El martes, antes de que los médicos hicieran la visita a la familia para informarles, su suegro «se cuela» en la UCI (en un horario fuera del permitido) y ve a Antonio con los ojos abiertos. «Mejoré, desperté y mejoré. No se sabe ni cómo ni por qué, los médicos no podían darme ninguna explicación a lo sucedido, solo me felicitaban y me decían que las recuperaciones repentinas, sencillamente, ocurren. Y ese fue mi caso, la vida me dio una segunda oportunidad, cuando ya estaba desahuciado».

Pero, además de repentina, su recuperación fue casi milagrosa. «Entre los argumentos que le dieron a mi mujer para transmitirle lo poco probable que era que me pudiera despertar y salir de esta, estaba que, en el caso de que pasara, necesitaría trasplantes de varios órganos. Hoy por hoy, mis órganos funcionan perfectamente y está totalmente descartado que lo necesite». «He cambiado todos mis hábitos: no fumo, no bebo, me alimento sano y hago deporte; Si de mí depende, mis órganos van a seguir funcionando muchos años más. Doy gracias todos los días por esta nueva oportunidad que me ha dado la vida de poder estar con mi mujer y ver crecer a mi hijo de 9 años. Y de haberme recuperado un día antes de que me desconectaran». Esta semana, por fin ha vuelto a su trabajo.

Lo que le pasó a Antonio es algo que, sencillamente, ocurre. «La medicina no es una ciencia exacta, pero casi», explica Teodoro Grau, medico intensivista que, junto a su equipo, atendió el caso en la UCI del Hospital 12 de Octubre. «Es el día a día de los que trabajamos en cuidados intensivos: pacientes que no responden a ningún tratamiento y, sin explicación alguna, se recuperan después de un mes, de dos. Imagínese la cantidad de personas a las que les ha pasado durante esta pandemia. Y lo que nos queda», señala. «Antonio tenía muy pocas expectativas de vida, muy mal pronóstico.
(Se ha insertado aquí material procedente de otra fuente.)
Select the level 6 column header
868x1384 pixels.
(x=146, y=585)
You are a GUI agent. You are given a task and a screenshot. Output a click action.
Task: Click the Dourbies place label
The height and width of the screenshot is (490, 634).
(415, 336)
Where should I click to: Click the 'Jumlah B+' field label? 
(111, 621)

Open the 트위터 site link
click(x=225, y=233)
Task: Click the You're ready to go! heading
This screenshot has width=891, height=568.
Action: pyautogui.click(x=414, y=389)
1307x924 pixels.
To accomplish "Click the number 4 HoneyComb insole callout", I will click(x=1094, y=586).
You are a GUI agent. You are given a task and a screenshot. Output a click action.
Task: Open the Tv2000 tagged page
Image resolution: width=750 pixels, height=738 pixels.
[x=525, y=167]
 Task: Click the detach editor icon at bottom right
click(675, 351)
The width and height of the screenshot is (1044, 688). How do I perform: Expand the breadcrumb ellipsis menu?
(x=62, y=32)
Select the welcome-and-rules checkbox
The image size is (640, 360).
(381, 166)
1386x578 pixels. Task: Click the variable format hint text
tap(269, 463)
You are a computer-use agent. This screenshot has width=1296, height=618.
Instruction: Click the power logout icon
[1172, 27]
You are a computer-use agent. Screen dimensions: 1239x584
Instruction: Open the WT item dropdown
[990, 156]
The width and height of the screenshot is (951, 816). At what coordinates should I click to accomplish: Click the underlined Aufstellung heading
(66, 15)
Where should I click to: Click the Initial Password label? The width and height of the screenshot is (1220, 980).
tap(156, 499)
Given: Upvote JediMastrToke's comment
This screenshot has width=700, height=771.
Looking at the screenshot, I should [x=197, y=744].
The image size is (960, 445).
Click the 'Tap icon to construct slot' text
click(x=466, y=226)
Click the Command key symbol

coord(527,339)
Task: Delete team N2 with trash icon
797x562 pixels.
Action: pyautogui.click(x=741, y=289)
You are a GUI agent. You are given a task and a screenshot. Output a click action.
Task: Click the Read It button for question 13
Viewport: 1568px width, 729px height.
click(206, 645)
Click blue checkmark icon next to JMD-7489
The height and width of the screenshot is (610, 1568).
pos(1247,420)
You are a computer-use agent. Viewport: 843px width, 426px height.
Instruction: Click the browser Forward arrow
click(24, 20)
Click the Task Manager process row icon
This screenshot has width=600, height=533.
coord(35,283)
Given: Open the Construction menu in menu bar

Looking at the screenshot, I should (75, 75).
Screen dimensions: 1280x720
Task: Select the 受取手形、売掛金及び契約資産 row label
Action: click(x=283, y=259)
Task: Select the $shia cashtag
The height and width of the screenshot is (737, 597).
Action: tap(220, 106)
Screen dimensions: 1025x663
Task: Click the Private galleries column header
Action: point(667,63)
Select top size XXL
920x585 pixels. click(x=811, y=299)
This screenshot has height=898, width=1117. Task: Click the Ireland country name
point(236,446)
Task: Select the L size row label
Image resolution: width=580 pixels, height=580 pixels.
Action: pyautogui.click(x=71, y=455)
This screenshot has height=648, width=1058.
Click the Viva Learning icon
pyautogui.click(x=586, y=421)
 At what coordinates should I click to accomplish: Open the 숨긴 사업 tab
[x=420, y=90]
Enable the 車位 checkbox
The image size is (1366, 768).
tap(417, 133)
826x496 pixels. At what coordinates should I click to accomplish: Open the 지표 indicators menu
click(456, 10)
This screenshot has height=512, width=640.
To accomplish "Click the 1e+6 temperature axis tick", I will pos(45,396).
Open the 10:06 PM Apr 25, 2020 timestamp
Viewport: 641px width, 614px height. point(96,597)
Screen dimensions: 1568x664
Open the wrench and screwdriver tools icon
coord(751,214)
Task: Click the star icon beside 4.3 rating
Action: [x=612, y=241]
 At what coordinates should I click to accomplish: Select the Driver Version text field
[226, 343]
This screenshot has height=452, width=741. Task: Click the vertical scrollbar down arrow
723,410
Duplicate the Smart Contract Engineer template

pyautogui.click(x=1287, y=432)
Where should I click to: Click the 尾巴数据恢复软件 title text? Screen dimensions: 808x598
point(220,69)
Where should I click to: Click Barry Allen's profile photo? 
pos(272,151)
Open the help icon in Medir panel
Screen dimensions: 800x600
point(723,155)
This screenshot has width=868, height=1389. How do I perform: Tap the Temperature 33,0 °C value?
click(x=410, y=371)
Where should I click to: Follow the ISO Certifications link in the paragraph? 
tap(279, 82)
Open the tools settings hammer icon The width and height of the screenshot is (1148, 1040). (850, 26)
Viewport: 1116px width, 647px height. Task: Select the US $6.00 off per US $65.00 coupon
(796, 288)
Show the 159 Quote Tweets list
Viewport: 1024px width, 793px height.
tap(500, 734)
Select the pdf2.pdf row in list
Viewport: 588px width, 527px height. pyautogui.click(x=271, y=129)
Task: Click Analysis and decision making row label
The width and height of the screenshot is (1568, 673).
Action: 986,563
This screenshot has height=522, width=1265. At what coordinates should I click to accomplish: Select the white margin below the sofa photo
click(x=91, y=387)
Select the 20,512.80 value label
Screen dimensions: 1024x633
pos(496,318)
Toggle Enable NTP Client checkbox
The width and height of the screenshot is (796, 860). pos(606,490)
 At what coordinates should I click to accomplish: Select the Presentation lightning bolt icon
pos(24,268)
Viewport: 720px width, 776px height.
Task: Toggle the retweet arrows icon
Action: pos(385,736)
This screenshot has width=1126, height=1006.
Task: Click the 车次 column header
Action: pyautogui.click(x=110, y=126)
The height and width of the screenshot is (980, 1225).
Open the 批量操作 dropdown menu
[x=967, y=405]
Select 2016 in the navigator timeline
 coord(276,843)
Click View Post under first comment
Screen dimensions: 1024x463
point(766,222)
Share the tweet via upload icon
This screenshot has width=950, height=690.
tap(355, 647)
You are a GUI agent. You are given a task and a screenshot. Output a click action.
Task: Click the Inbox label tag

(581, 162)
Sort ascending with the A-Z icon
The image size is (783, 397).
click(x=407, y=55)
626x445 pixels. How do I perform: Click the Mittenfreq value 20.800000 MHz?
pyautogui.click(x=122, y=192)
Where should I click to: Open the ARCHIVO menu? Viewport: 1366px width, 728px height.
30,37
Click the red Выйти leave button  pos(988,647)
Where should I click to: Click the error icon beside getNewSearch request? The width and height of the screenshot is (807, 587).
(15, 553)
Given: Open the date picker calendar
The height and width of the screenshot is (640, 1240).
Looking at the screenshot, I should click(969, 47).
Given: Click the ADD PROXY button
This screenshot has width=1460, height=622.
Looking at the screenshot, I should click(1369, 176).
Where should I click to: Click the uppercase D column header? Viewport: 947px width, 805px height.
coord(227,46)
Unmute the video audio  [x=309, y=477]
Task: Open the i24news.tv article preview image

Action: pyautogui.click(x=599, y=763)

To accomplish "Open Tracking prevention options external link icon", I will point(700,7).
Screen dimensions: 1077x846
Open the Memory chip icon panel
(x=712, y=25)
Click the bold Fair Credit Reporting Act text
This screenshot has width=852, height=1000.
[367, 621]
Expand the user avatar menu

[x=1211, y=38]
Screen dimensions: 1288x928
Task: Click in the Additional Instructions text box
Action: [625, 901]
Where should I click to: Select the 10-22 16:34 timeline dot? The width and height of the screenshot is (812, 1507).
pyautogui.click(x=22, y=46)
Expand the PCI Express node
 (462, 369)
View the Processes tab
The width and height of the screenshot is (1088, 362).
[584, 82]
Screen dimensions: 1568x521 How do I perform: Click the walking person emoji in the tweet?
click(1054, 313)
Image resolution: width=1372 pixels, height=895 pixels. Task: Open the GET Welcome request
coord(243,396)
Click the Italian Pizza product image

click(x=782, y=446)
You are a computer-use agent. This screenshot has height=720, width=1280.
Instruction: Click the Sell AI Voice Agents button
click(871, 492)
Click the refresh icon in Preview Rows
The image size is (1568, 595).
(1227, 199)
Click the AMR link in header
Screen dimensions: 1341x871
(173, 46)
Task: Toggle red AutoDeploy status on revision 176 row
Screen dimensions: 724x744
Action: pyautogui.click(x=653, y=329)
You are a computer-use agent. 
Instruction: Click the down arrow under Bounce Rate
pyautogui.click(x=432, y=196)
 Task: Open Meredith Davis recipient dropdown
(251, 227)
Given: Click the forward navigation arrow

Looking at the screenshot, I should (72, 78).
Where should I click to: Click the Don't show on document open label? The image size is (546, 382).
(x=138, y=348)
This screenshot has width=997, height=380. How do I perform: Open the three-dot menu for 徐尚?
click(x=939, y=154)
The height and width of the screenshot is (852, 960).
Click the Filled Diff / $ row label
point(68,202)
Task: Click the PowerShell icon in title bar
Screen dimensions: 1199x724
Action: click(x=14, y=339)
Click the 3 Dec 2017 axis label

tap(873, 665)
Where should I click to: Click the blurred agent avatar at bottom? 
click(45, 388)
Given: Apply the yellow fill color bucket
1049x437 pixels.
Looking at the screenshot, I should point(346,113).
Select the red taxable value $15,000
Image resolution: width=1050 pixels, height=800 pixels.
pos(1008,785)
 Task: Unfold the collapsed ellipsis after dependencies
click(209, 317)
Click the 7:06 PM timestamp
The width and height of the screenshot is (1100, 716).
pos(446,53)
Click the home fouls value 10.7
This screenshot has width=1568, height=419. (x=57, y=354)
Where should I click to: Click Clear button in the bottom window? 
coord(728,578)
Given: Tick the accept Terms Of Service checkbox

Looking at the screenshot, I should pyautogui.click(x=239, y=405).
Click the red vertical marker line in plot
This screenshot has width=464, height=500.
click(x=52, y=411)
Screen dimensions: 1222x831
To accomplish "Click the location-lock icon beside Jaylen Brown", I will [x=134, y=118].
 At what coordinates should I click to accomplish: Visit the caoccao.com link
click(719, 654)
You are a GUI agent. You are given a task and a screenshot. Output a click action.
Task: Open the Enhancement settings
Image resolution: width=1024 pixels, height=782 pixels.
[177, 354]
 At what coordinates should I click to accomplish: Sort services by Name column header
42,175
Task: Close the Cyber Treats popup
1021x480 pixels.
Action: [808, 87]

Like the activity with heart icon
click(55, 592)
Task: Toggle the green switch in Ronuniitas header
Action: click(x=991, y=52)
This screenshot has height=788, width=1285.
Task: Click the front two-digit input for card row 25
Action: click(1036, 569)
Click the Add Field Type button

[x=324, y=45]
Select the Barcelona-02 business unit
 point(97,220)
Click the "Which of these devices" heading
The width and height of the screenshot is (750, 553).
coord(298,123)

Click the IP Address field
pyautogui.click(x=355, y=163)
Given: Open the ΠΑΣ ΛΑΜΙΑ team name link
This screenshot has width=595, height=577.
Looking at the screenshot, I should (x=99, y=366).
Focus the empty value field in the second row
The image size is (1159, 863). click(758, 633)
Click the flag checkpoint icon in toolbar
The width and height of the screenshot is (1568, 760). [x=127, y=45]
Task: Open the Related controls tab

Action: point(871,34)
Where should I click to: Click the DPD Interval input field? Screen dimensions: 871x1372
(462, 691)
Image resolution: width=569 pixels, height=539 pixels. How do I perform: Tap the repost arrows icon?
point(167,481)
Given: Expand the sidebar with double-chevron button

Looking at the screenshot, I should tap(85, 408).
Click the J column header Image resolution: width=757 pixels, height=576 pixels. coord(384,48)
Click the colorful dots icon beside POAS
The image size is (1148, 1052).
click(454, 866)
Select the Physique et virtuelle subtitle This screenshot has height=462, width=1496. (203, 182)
Como se hace siempre, antes de tomar la decisión de limitar su soporte vital (el término técnico como el que se denomina la decisión terapéutica de dejar de aplicar tratamiento a una persona que no ha respondido al mismo durante un determinado periodo de tiempo) lo debatimos un grupo de especialistas, y luego lo compartimos con la familia. Su situación era muy complicada, medicamente, no había posibilidad de que se despertara y, en el caso de que lo hiciera, lo que su estado nos indicaba es que lo haría con gravísimas secuelas, tan graves que quizá no pudiera salir adelante. Eso es lo que le comunicamos a su mujer, y también que, si durante esos días tenía nuevos episodios de empeoramiento, no íbamos a tratarle. Esto es lo que en medicina se llama no incurrir en ensañamiento terapéutico que, aunque literalmente suene muy agresivo, es buena praxis, ya que se decide cuándo el tratamiento que se está aplicando es fútil y, lejos de mejorar su calidad de vida, solo puede empeorarla», añade Grau.

«Lo único que puedo decir ante el caso de Antonio, además de la gran alegría que fue que se recuperara, es que ningún ser humano tiende a la muerte. Eso es así, y los que nos dedicamos a esto, lo sabemos. La gente, al límite de sus fuerzas, inconsciente, desahuciada por la imposibilidad de sacarla adelante, al menos por parte de la ciencia, lucha y sigue luchando cada por cada aliento de vida. Nadie quiere morir». ¿Qué hubiera pasado si el caso de Antonio se hubiera producido con la ley de la eutanasia ya aprobada? Posiblemente hoy no podría contarlo.